Payments to begin on December 1, 2012 in
approximate amount of $1805. By November 1,
borrower to make down payment of approx.
$3630 (representing the 2 returned
payments). If 24 consecutive on time
payments are made, lender would waive
approx. $18,000 in interest. This would not
be a balloon [modification], but approx.
$2500 due on maturity in interest. Approx.
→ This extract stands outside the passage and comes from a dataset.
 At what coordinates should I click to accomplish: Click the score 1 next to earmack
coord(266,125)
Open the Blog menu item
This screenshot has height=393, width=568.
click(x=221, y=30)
$10000 are being held in suspense, which
would be applied.
[(Emphasis added.)]
During the mediation, Willoughby made the following counter
offer:
I will accept a permanent modification offer
with the following terms.
Application of $10,800 +/— suspense to
escrow [balance].
No down payment.
[Principle balance] 181,783.82
Interest Rate 5%
Term 360 mos
First payment due 12/1/2012
Waiver of $78k interest Upon Signing No 24
[Month] Trial
Balloon at end of 360 months $24k w/o
interest
Once modified lender will contact all credit
bureaus to [correct] borrowers credit.
[(Emphasis added.)]
Willoughby subsequently described the five percent interest rate
in her counteroffer as the most important term for her.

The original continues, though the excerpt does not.